The left and right values for each item is determined by traversing the graph starting from the root (there are multiple roots here) and descending to each leaf node, before assigning a number to the right and moving on. Gradually progressing from left to right. This is known as the modified preorder tree traversal (MPTT) algorithm.

Category structure example with the left and right numbers laid out:

tree_3.jpg

Tree listing using Nested Set Model

To show the nested set model in action, this is the query that will list the entire tree structure using a cross join:

select category0_.name as col_0_0_, count(category1_.name) - 1 as col_1_0_
from category category0_
         cross join category category1_
where category0_.lft between category1_.lft and category1_.rgt
group by category0_.name, category0_.lft
order by category0_.lft;
col_0_0_col_1_0_
Price0
0-601
101-2501
251-5001
61-801
81-1001
Label0
Anis1
Bread1
Butter1
Honey1
Vanilla1
Young1
Special0
Available in store1
Findings under 1501
Recent News1
Types0
Box1
Champagne1
Dessert1
Red1
Rose1
Sparkling1
White1
Country0
Europe1
Austria2
France2
Germany2
Italy2
Spain2
New World1
Argentina2
Australia2
South Africa2
Producer0
Kanonkop1
Masi1
Miguel Torres1
Grape0
Chardonnay1
Riesling1
Merlot1

To filter down on a particular sub-tree name:

SELECT node.name AS name, (COUNT(parent.name) - (sub_tree.depth + 1)) AS depth
FROM category AS node,
     category AS parent,
     category AS sub_parent,
     (SELECT node.name, (COUNT(parent.name) - 1) AS depth
      FROM category AS node,
           category AS parent
      WHERE node.lft BETWEEN parent.lft AND parent.rgt
        AND node.name = 'Label'
      GROUP BY node.name, node.lft
      ORDER BY node.lft) AS sub_tree
WHERE node.lft BETWEEN parent.lft AND parent.rgt
  AND node.lft BETWEEN sub_parent.lft AND sub_parent.rgt
  AND sub_parent.name = sub_tree.name
GROUP BY node.name, node.lft, depth
ORDER BY node.lft;
namedepth
Label0
Anis1
Bread1
Butter1
Honey1
Vanilla1
Young1

The subquery could also be extracted to a CTE to improve readability a bit by rewriting the query:

with sub_tree as (SELECT node.name, (COUNT(parent.name) - 1) AS depth
                  FROM category AS node,
                       category AS parent
                  WHERE node.lft BETWEEN parent.lft AND parent.rgt
                    AND node.name = 'Label'
                  GROUP BY node.name, node.lft
                  ORDER BY node.lft)
SELECT node.name AS name, (COUNT(parent.name) - (sub_tree.depth + 1)) AS depth
FROM category AS node,
     category AS parent,
     category AS sub_parent,
     sub_tree
WHERE node.lft BETWEEN parent.lft AND parent.rgt
  AND node.lft BETWEEN sub_parent.lft AND sub_parent.rgt
  AND sub_parent.name = sub_tree.name
GROUP BY node.name, node.lft, depth
ORDER BY node.lft;

Demo Project

To explore the nested set model in a semi-realistic context, let us use a service with the following product catalog schema:

categorized_product.jpg

The entity model contains of products, product variations with attributes and categories organized into a tree structure.

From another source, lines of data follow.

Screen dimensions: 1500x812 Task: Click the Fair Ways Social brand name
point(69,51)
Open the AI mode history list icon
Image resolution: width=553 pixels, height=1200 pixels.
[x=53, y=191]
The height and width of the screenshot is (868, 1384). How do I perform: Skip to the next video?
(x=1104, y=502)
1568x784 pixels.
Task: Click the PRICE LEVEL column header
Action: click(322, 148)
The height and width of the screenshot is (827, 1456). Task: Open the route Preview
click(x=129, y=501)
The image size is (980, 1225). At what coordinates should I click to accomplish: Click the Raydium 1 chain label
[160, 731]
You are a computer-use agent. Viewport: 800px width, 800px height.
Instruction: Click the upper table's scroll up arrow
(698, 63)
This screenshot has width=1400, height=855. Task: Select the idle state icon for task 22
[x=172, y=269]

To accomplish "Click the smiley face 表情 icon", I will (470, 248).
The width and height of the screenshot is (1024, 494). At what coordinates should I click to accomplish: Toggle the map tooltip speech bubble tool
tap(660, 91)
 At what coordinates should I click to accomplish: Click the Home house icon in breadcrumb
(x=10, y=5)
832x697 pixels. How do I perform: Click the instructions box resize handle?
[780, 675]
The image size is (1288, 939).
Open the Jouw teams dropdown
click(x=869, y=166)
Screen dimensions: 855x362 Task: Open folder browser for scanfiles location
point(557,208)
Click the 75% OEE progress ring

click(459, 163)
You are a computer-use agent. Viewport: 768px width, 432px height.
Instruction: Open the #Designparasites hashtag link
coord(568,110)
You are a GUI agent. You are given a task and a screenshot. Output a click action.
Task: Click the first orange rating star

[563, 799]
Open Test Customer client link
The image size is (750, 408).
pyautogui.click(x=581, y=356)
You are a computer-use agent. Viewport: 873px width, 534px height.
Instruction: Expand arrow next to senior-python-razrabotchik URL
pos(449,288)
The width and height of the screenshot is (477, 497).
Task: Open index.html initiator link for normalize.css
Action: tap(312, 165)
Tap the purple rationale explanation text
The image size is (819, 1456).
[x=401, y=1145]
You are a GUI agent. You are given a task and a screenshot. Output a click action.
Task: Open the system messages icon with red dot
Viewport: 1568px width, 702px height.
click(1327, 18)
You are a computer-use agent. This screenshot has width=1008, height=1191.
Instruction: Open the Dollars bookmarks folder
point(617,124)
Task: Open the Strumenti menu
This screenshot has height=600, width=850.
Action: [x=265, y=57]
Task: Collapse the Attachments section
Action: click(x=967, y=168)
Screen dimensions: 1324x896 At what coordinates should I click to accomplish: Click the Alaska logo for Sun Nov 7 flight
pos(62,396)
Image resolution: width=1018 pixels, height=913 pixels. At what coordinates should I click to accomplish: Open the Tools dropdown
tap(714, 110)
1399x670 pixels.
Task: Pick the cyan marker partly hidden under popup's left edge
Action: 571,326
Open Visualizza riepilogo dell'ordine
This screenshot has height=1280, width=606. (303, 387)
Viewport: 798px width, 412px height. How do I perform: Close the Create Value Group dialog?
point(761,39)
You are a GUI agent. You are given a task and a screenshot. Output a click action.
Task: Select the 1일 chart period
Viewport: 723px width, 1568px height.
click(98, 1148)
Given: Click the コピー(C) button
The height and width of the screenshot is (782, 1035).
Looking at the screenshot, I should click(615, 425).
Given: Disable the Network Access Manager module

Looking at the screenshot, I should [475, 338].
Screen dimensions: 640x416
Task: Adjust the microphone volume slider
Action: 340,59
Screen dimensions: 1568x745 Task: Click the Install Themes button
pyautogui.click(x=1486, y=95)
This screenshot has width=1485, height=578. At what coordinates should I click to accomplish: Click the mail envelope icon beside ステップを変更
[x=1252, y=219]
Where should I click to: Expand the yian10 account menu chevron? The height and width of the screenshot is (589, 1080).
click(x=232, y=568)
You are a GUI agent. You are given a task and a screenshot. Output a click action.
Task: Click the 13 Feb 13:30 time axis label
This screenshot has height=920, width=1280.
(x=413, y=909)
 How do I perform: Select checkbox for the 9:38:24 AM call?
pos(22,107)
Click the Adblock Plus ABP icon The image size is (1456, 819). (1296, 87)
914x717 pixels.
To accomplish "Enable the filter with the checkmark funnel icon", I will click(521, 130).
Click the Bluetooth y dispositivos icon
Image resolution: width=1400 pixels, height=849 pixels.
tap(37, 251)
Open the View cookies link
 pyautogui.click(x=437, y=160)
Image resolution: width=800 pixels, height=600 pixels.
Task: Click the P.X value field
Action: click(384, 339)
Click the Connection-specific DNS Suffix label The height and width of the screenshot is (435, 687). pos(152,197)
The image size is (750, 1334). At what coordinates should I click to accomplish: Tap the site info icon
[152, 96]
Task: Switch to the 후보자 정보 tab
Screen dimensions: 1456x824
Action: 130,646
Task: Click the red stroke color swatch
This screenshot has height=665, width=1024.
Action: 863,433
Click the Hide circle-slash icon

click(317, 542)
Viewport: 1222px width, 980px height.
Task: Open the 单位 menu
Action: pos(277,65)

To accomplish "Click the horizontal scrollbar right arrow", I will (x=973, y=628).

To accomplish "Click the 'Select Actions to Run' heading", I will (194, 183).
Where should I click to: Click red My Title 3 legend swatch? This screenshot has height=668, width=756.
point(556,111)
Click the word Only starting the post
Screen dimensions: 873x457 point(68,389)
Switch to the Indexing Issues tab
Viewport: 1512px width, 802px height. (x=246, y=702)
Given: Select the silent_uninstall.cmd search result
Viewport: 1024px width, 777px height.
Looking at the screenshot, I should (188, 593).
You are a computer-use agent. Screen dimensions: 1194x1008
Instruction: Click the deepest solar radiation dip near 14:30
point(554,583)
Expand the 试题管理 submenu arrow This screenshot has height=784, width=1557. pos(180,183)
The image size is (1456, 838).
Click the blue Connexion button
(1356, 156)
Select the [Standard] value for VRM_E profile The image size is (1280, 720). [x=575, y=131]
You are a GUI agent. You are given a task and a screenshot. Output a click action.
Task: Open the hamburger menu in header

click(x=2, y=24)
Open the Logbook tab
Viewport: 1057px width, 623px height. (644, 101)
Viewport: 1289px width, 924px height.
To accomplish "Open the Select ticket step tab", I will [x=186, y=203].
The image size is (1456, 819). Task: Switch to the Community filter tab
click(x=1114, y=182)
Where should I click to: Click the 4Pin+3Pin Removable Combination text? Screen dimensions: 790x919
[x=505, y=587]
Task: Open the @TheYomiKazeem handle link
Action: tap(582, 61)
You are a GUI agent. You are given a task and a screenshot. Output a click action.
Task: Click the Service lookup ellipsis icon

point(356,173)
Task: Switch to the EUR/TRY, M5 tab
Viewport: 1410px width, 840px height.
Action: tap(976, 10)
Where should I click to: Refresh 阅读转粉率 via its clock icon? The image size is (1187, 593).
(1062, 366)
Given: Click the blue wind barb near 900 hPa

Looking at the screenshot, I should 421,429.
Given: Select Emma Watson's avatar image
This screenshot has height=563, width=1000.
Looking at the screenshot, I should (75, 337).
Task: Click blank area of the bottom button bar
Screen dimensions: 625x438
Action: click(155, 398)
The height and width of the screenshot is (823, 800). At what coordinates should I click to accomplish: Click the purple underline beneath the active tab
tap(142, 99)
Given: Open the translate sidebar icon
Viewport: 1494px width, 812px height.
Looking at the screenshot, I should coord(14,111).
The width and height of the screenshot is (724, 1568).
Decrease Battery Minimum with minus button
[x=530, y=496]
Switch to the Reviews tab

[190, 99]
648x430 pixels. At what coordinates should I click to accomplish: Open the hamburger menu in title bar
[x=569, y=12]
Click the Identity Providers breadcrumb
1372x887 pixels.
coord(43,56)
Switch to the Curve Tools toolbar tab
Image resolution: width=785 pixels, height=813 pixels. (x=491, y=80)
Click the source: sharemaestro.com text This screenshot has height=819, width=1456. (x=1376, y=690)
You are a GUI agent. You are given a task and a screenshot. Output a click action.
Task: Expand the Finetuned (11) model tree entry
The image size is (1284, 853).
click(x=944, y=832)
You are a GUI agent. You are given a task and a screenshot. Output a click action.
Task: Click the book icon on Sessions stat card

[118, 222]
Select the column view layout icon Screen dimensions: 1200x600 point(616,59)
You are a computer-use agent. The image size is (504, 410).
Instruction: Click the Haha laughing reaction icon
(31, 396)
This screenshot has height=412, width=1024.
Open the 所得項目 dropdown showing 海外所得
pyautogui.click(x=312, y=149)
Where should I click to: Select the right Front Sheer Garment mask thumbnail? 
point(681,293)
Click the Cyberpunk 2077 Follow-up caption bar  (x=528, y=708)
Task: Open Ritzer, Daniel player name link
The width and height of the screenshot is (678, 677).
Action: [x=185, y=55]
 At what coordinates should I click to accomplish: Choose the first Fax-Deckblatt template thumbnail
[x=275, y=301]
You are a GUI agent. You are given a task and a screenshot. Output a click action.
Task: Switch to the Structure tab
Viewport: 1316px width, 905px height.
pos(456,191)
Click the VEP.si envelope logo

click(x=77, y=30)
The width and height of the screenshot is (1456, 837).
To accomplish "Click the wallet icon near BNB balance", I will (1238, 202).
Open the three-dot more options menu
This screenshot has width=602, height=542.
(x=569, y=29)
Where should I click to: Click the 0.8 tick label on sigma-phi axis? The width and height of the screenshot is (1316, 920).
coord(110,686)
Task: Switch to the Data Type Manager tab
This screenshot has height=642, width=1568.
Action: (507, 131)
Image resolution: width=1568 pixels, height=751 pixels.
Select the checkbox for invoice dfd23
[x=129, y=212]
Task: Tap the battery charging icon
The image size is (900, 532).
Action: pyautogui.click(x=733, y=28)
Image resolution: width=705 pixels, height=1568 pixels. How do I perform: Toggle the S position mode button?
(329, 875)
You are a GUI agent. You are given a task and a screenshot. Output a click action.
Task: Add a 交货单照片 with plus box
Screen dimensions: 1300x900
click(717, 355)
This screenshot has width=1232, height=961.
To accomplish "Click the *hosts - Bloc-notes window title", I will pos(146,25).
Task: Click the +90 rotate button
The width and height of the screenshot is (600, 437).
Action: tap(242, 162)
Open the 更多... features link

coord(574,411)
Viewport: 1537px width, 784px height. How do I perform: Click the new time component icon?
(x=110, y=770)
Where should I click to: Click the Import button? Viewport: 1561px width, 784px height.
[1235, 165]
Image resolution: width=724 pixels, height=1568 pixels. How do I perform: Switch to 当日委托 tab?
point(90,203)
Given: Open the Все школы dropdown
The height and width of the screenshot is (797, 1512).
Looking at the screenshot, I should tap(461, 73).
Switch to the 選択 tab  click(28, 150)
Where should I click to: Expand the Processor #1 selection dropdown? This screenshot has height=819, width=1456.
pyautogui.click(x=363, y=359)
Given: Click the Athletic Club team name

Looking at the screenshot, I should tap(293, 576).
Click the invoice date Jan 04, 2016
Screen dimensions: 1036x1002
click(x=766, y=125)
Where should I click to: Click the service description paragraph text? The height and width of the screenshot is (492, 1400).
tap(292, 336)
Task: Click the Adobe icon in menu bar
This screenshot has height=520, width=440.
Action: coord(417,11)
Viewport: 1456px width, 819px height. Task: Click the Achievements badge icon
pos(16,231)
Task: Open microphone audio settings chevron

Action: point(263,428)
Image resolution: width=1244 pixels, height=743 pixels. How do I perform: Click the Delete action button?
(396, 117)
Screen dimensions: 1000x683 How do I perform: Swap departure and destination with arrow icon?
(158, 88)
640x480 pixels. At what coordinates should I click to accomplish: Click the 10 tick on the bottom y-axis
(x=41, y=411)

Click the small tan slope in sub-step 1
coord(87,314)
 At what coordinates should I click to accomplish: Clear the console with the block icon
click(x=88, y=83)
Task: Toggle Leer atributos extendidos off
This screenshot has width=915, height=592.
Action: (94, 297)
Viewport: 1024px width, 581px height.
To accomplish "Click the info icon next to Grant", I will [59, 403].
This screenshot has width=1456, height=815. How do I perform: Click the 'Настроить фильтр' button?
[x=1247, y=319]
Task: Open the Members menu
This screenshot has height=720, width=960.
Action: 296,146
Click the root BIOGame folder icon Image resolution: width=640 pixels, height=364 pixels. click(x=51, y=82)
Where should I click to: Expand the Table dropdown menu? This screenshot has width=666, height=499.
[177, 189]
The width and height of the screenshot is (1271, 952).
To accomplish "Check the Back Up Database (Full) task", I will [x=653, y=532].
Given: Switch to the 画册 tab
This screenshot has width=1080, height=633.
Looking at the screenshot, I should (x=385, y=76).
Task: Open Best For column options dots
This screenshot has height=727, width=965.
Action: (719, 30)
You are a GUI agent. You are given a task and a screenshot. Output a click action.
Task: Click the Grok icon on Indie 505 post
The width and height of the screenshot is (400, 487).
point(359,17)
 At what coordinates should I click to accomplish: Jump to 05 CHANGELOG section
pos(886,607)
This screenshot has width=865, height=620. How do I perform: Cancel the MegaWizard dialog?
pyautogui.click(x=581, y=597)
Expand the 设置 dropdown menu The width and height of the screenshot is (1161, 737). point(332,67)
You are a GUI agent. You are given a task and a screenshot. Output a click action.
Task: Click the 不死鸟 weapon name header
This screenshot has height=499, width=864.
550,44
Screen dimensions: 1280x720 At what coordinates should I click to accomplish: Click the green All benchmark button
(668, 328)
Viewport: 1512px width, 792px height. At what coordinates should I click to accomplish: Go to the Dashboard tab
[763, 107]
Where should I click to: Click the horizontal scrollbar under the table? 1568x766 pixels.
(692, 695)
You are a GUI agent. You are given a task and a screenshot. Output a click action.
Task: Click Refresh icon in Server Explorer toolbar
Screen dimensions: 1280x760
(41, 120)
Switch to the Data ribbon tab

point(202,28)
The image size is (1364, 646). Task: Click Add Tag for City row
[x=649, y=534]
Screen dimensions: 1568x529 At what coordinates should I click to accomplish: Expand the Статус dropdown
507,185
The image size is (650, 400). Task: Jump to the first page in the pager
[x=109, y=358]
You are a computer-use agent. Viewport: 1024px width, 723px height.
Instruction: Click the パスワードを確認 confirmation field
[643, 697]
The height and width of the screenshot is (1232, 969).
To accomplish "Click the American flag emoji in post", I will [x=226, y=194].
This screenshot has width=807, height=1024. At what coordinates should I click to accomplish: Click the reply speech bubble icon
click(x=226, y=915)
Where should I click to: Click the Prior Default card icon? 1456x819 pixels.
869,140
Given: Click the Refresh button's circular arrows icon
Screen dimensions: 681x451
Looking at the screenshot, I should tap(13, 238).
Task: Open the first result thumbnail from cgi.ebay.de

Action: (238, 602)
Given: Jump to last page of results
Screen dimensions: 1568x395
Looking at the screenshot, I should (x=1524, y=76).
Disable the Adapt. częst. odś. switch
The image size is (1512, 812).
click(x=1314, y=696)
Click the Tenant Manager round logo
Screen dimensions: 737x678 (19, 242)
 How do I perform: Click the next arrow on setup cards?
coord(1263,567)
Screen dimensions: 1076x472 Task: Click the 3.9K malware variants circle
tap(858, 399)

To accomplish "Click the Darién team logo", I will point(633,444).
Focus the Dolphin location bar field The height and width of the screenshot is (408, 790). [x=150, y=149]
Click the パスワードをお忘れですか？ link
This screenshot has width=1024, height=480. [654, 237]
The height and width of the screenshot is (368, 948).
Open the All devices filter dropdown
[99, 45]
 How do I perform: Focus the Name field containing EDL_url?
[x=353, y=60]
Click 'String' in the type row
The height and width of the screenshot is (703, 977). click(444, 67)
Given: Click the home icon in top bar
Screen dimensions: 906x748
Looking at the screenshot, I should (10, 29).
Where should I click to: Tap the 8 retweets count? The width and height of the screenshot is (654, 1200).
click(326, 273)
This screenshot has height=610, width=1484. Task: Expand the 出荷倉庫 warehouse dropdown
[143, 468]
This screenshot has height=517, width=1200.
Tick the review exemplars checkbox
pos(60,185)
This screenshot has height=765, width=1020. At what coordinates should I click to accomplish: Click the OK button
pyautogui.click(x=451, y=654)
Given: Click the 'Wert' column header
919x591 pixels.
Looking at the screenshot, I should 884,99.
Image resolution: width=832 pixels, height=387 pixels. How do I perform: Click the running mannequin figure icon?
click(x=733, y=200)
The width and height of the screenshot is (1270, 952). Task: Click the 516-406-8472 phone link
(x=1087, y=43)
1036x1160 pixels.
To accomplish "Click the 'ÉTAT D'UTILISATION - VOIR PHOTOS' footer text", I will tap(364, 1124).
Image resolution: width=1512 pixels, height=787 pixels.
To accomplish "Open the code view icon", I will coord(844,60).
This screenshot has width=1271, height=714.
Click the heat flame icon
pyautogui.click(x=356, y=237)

A fairly common layout for an online webshop and similar.

The main artifacts of interest are:

  • Category - Domain entity that models a hierarchy of categories.
  • JpaCategoryRepository - The JPA implementation using Criteria API to craft the nested set model operations.
  • ProductCatalogTest - Functional tests of the product catalog.

This implementation is using JPA with Hibernate and partly also the dreaded but type safe Criteria API which happens to be fairly suitable for this problem domain.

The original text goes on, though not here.